§ **The data**
Content starts

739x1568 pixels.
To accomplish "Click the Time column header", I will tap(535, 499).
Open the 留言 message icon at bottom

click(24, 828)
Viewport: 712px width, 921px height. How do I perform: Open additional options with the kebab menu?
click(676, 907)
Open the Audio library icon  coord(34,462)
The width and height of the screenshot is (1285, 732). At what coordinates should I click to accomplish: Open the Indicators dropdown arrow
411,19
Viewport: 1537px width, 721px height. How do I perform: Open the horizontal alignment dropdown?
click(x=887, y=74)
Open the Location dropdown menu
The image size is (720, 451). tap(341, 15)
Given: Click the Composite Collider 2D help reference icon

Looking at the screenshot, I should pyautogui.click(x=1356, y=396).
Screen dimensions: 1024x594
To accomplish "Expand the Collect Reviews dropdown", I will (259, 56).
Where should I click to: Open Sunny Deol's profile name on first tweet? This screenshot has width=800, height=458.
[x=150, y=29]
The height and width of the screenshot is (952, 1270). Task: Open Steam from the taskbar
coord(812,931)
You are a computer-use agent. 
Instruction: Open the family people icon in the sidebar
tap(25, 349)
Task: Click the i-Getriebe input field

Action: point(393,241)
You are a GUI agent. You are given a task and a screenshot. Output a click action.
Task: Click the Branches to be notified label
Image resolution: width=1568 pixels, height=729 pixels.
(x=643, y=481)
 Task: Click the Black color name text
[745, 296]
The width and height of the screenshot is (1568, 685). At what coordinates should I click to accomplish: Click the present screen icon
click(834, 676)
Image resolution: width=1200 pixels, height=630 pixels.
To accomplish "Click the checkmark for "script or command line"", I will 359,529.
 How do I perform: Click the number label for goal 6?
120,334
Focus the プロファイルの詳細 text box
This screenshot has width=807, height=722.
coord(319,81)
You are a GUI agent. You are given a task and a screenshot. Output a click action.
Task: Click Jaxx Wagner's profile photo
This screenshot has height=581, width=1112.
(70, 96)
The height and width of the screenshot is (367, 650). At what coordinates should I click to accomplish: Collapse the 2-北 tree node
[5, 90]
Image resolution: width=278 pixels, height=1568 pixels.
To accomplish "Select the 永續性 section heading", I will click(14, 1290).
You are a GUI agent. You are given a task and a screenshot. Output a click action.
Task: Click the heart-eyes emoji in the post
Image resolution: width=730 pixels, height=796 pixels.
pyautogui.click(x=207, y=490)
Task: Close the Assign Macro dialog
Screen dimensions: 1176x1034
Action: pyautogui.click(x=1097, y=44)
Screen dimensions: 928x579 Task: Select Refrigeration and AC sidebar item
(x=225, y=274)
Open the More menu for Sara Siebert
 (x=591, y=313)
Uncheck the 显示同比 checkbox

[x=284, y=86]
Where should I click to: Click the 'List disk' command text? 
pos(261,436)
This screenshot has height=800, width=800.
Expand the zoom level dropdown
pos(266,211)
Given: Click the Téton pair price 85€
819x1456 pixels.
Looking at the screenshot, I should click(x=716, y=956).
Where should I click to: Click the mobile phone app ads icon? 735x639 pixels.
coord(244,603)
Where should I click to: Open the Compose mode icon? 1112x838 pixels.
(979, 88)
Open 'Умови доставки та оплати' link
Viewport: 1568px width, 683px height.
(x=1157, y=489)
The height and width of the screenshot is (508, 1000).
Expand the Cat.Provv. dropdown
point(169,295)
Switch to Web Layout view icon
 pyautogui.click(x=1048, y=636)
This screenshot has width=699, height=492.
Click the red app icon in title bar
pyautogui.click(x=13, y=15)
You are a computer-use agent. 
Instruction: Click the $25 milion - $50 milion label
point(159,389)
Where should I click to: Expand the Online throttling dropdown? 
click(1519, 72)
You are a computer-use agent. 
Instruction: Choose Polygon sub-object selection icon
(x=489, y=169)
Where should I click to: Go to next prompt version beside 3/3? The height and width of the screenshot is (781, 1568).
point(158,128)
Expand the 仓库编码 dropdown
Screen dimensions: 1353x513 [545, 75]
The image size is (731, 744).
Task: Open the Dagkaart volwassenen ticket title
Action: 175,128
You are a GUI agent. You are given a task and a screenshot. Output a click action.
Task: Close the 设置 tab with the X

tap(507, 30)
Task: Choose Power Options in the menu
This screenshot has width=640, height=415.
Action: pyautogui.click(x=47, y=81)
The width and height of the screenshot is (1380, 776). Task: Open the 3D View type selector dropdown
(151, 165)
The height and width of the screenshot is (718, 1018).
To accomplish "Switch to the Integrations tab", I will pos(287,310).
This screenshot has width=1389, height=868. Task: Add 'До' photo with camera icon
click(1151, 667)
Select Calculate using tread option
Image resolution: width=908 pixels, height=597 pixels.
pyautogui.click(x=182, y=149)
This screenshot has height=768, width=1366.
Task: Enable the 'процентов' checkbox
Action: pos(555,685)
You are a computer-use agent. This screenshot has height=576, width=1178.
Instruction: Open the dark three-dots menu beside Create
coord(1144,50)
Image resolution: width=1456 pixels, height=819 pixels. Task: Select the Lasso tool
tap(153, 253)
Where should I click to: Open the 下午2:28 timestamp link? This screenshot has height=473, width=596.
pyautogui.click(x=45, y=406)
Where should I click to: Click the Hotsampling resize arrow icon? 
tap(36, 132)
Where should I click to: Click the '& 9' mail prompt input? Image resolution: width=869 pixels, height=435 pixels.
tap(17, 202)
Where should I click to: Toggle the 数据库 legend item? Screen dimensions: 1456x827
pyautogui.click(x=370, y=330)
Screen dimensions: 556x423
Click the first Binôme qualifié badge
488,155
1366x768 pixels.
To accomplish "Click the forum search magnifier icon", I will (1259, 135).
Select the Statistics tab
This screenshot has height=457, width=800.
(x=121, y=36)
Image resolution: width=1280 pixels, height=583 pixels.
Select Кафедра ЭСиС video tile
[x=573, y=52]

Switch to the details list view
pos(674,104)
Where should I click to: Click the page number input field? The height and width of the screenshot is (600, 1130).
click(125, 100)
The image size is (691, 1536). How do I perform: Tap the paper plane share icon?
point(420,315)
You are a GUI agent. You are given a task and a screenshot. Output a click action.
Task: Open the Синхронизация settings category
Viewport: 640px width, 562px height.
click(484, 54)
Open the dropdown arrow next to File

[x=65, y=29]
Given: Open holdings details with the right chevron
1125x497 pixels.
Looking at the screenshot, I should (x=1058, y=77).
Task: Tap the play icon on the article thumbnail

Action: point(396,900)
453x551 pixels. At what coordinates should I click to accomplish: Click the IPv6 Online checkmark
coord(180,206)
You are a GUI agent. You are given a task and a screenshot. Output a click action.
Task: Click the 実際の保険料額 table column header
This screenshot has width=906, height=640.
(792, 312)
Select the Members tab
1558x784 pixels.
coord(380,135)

Content ends

§ **Action item**
Retype the entries one by one, exactly.

§ **Answer**
739x1568 pixels.
To accomplish "Click the Time column header", I will tap(535, 499).
Open the 留言 message icon at bottom

click(24, 828)
Viewport: 712px width, 921px height. How do I perform: Open additional options with the kebab menu?
click(676, 907)
Open the Audio library icon  coord(34,462)
The width and height of the screenshot is (1285, 732). At what coordinates should I click to accomplish: Open the Indicators dropdown arrow
411,19
Viewport: 1537px width, 721px height. How do I perform: Open the horizontal alignment dropdown?
click(x=887, y=74)
Open the Location dropdown menu
The image size is (720, 451). tap(341, 15)
Given: Click the Composite Collider 2D help reference icon

Looking at the screenshot, I should pyautogui.click(x=1356, y=396).
Screen dimensions: 1024x594
To accomplish "Expand the Collect Reviews dropdown", I will (259, 56).
Where should I click to: Open Sunny Deol's profile name on first tweet? This screenshot has width=800, height=458.
[x=150, y=29]
The height and width of the screenshot is (952, 1270). Task: Open Steam from the taskbar
coord(812,931)
You are a computer-use agent. 
Instruction: Open the family people icon in the sidebar
tap(25, 349)
Task: Click the i-Getriebe input field

Action: point(393,241)
You are a GUI agent. You are given a task and a screenshot. Output a click action.
Task: Click the Branches to be notified label
Image resolution: width=1568 pixels, height=729 pixels.
(x=643, y=481)
 Task: Click the Black color name text
[745, 296]
The width and height of the screenshot is (1568, 685). At what coordinates should I click to accomplish: Click the present screen icon
click(834, 676)
Image resolution: width=1200 pixels, height=630 pixels.
To accomplish "Click the checkmark for "script or command line"", I will 359,529.
 How do I perform: Click the number label for goal 6?
120,334
Focus the プロファイルの詳細 text box
This screenshot has width=807, height=722.
coord(319,81)
You are a GUI agent. You are given a task and a screenshot. Output a click action.
Task: Click Jaxx Wagner's profile photo
This screenshot has height=581, width=1112.
(70, 96)
The height and width of the screenshot is (367, 650). At what coordinates should I click to accomplish: Collapse the 2-北 tree node
[5, 90]
Image resolution: width=278 pixels, height=1568 pixels.
To accomplish "Select the 永續性 section heading", I will click(14, 1290).
You are a GUI agent. You are given a task and a screenshot. Output a click action.
Task: Click the heart-eyes emoji in the post
Image resolution: width=730 pixels, height=796 pixels.
pyautogui.click(x=207, y=490)
Task: Close the Assign Macro dialog
Screen dimensions: 1176x1034
Action: pyautogui.click(x=1097, y=44)
Screen dimensions: 928x579 Task: Select Refrigeration and AC sidebar item
(x=225, y=274)
Open the More menu for Sara Siebert
 (x=591, y=313)
Uncheck the 显示同比 checkbox

[x=284, y=86]
Where should I click to: Click the 'List disk' command text? 
pos(261,436)
This screenshot has height=800, width=800.
Expand the zoom level dropdown
pos(266,211)
Given: Click the Téton pair price 85€
819x1456 pixels.
Looking at the screenshot, I should click(x=716, y=956).
Where should I click to: Click the mobile phone app ads icon? 735x639 pixels.
coord(244,603)
Where should I click to: Open the Compose mode icon? 1112x838 pixels.
(979, 88)
Open 'Умови доставки та оплати' link
Viewport: 1568px width, 683px height.
(x=1157, y=489)
The height and width of the screenshot is (508, 1000).
Expand the Cat.Provv. dropdown
point(169,295)
Switch to Web Layout view icon
 pyautogui.click(x=1048, y=636)
This screenshot has width=699, height=492.
Click the red app icon in title bar
pyautogui.click(x=13, y=15)
You are a computer-use agent. 
Instruction: Click the $25 milion - $50 milion label
point(159,389)
Where should I click to: Expand the Online throttling dropdown? 
click(1519, 72)
You are a computer-use agent. 
Instruction: Choose Polygon sub-object selection icon
(x=489, y=169)
Where should I click to: Go to next prompt version beside 3/3? The height and width of the screenshot is (781, 1568).
point(158,128)
Expand the 仓库编码 dropdown
Screen dimensions: 1353x513 [545, 75]
The image size is (731, 744).
Task: Open the Dagkaart volwassenen ticket title
Action: 175,128
You are a GUI agent. You are given a task and a screenshot. Output a click action.
Task: Close the 设置 tab with the X

tap(507, 30)
Task: Choose Power Options in the menu
This screenshot has width=640, height=415.
Action: pyautogui.click(x=47, y=81)
The width and height of the screenshot is (1380, 776). Task: Open the 3D View type selector dropdown
(151, 165)
The height and width of the screenshot is (718, 1018).
To accomplish "Switch to the Integrations tab", I will pos(287,310).
This screenshot has width=1389, height=868. Task: Add 'До' photo with camera icon
click(1151, 667)
Select Calculate using tread option
Image resolution: width=908 pixels, height=597 pixels.
pyautogui.click(x=182, y=149)
This screenshot has height=768, width=1366.
Task: Enable the 'процентов' checkbox
Action: pos(555,685)
You are a computer-use agent. This screenshot has height=576, width=1178.
Instruction: Open the dark three-dots menu beside Create
coord(1144,50)
Image resolution: width=1456 pixels, height=819 pixels. Task: Select the Lasso tool
tap(153, 253)
Where should I click to: Open the 下午2:28 timestamp link? This screenshot has height=473, width=596.
pyautogui.click(x=45, y=406)
Where should I click to: Click the Hotsampling resize arrow icon? 
tap(36, 132)
Where should I click to: Click the '& 9' mail prompt input? Image resolution: width=869 pixels, height=435 pixels.
tap(17, 202)
Where should I click to: Toggle the 数据库 legend item? Screen dimensions: 1456x827
pyautogui.click(x=370, y=330)
Screen dimensions: 556x423
Click the first Binôme qualifié badge
488,155
1366x768 pixels.
To accomplish "Click the forum search magnifier icon", I will (1259, 135).
Select the Statistics tab
This screenshot has height=457, width=800.
(x=121, y=36)
Image resolution: width=1280 pixels, height=583 pixels.
Select Кафедра ЭСиС video tile
[x=573, y=52]

Switch to the details list view
pos(674,104)
Where should I click to: Click the page number input field? The height and width of the screenshot is (600, 1130).
click(125, 100)
The image size is (691, 1536). How do I perform: Tap the paper plane share icon?
point(420,315)
You are a GUI agent. You are given a task and a screenshot. Output a click action.
Task: Open the Синхронизация settings category
Viewport: 640px width, 562px height.
click(484, 54)
Open the dropdown arrow next to File

[x=65, y=29]
Given: Open holdings details with the right chevron
1125x497 pixels.
Looking at the screenshot, I should (x=1058, y=77).
Task: Tap the play icon on the article thumbnail

Action: point(396,900)
453x551 pixels. At what coordinates should I click to accomplish: Click the IPv6 Online checkmark
coord(180,206)
You are a GUI agent. You are given a task and a screenshot. Output a click action.
Task: Click the 実際の保険料額 table column header
This screenshot has width=906, height=640.
(792, 312)
Select the Members tab
1558x784 pixels.
coord(380,135)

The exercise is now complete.